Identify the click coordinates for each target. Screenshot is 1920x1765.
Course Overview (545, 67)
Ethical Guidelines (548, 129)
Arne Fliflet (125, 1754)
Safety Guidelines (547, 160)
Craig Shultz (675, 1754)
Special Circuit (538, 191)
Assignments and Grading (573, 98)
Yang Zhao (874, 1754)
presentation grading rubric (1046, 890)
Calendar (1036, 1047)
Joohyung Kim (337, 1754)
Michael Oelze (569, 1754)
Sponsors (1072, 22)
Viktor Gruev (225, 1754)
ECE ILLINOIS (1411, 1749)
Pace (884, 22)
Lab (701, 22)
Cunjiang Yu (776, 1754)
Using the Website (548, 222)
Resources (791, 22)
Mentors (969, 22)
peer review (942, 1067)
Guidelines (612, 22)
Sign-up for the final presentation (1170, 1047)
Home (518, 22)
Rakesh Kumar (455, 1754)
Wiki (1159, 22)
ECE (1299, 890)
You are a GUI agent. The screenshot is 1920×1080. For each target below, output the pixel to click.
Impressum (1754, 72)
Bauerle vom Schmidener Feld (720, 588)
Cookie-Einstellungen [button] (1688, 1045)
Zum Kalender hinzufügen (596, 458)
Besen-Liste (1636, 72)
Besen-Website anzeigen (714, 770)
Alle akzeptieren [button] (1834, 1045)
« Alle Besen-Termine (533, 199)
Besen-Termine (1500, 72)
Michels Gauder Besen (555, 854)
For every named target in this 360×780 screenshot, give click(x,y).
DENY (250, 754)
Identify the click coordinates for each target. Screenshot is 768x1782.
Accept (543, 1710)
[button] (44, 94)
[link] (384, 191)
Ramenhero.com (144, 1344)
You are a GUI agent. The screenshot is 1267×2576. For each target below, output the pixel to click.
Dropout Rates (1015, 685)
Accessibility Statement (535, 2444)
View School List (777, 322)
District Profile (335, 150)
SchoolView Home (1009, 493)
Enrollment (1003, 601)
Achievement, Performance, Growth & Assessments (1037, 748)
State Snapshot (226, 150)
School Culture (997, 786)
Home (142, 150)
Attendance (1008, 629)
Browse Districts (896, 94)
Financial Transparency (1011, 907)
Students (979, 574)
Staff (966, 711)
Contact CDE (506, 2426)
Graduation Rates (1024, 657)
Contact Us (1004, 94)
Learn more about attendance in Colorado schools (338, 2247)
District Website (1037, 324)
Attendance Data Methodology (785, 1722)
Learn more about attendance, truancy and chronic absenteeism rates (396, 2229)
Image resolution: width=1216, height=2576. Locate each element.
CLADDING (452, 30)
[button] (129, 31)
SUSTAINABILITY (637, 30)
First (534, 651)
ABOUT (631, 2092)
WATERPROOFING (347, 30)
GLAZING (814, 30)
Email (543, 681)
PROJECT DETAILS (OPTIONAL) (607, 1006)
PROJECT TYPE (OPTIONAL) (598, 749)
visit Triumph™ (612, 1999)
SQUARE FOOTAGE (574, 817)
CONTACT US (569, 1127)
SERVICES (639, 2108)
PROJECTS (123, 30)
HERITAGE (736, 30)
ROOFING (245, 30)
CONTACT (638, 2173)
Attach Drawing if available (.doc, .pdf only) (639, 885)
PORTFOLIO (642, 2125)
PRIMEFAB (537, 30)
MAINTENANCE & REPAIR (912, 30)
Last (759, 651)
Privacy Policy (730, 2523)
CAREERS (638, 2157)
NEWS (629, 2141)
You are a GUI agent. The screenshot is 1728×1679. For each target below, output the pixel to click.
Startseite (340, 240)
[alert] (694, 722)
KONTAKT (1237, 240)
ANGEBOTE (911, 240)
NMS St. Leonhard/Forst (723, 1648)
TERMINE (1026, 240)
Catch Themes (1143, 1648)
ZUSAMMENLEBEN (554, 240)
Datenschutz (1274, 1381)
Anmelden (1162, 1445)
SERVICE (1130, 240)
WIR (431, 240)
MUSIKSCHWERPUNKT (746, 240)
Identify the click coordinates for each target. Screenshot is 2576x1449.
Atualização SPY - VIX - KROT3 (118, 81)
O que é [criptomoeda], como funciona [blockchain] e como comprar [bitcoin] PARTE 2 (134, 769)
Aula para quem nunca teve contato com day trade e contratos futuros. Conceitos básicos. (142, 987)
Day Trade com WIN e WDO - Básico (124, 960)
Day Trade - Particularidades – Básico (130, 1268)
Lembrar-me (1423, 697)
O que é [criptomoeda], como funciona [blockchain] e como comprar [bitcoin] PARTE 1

THE TASK ▸
All of the material must be written out again without any change.

SOLUTION FOR THIS EXERCISE ▸
Identify the click coordinates for each target. Screenshot is 1920x1765.
Course Overview (545, 67)
Ethical Guidelines (548, 129)
Arne Fliflet (125, 1754)
Safety Guidelines (547, 160)
Craig Shultz (675, 1754)
Special Circuit (538, 191)
Assignments and Grading (573, 98)
Yang Zhao (874, 1754)
presentation grading rubric (1046, 890)
Calendar (1036, 1047)
Joohyung Kim (337, 1754)
Michael Oelze (569, 1754)
Sponsors (1072, 22)
Viktor Gruev (225, 1754)
ECE ILLINOIS (1411, 1749)
Pace (884, 22)
Lab (701, 22)
Cunjiang Yu (776, 1754)
Using the Website (548, 222)
Resources (791, 22)
Mentors (969, 22)
peer review (942, 1067)
Guidelines (612, 22)
Sign-up for the final presentation (1170, 1047)
Home (518, 22)
Rakesh Kumar (455, 1754)
Wiki (1159, 22)
ECE (1299, 890)
You are a GUI agent. The screenshot is 1920×1080. For each target below, output the pixel to click.
Impressum (1754, 72)
Bauerle vom Schmidener Feld (720, 588)
Cookie-Einstellungen [button] (1688, 1045)
Zum Kalender hinzufügen (596, 458)
Besen-Liste (1636, 72)
Besen-Website anzeigen (714, 770)
Alle akzeptieren [button] (1834, 1045)
« Alle Besen-Termine (533, 199)
Besen-Termine (1500, 72)
Michels Gauder Besen (555, 854)
For every named target in this 360×780 screenshot, give click(x,y).
DENY (250, 754)
Identify the click coordinates for each target. Screenshot is 768x1782.
Accept (543, 1710)
[button] (44, 94)
[link] (384, 191)
Ramenhero.com (144, 1344)
You are a GUI agent. The screenshot is 1267×2576. For each target below, output the pixel to click.
Dropout Rates (1015, 685)
Accessibility Statement (535, 2444)
View School List (777, 322)
District Profile (335, 150)
SchoolView Home (1009, 493)
Enrollment (1003, 601)
Achievement, Performance, Growth & Assessments (1037, 748)
State Snapshot (226, 150)
School Culture (997, 786)
Home (142, 150)
Attendance (1008, 629)
Browse Districts (896, 94)
Financial Transparency (1011, 907)
Students (979, 574)
Staff (966, 711)
Contact CDE (506, 2426)
Graduation Rates (1024, 657)
Contact Us (1004, 94)
Learn more about attendance in Colorado schools (338, 2247)
District Website (1037, 324)
Attendance Data Methodology (785, 1722)
Learn more about attendance, truancy and chronic absenteeism rates (396, 2229)
Image resolution: width=1216, height=2576. Locate each element.
CLADDING (452, 30)
[button] (129, 31)
SUSTAINABILITY (637, 30)
First (534, 651)
ABOUT (631, 2092)
WATERPROOFING (347, 30)
GLAZING (814, 30)
Email (543, 681)
PROJECT DETAILS (OPTIONAL) (607, 1006)
PROJECT TYPE (OPTIONAL) (598, 749)
visit Triumph™ (612, 1999)
SQUARE FOOTAGE (574, 817)
CONTACT US (569, 1127)
SERVICES (639, 2108)
PROJECTS (123, 30)
HERITAGE (736, 30)
ROOFING (245, 30)
CONTACT (638, 2173)
Attach Drawing if available (.doc, .pdf only) (639, 885)
PORTFOLIO (642, 2125)
PRIMEFAB (537, 30)
MAINTENANCE & REPAIR (912, 30)
Last (759, 651)
Privacy Policy (730, 2523)
CAREERS (638, 2157)
NEWS (629, 2141)
You are a GUI agent. The screenshot is 1728×1679. For each target below, output the pixel to click.
Startseite (340, 240)
[alert] (694, 722)
KONTAKT (1237, 240)
ANGEBOTE (911, 240)
NMS St. Leonhard/Forst (723, 1648)
TERMINE (1026, 240)
Catch Themes (1143, 1648)
ZUSAMMENLEBEN (554, 240)
Datenschutz (1274, 1381)
Anmelden (1162, 1445)
SERVICE (1130, 240)
WIR (431, 240)
MUSIKSCHWERPUNKT (746, 240)
Identify the click coordinates for each target. Screenshot is 2576x1449.
Atualização SPY - VIX - KROT3 (118, 81)
O que é [criptomoeda], como funciona [blockchain] e como comprar [bitcoin] PARTE 2 (134, 769)
Aula para quem nunca teve contato com day trade e contratos futuros. Conceitos básicos. (142, 987)
Day Trade com WIN e WDO - Básico (124, 960)
Day Trade - Particularidades – Básico (130, 1268)
Lembrar-me (1423, 697)
O que é [criptomoeda], como funciona [blockchain] e como comprar [bitcoin] PARTE 1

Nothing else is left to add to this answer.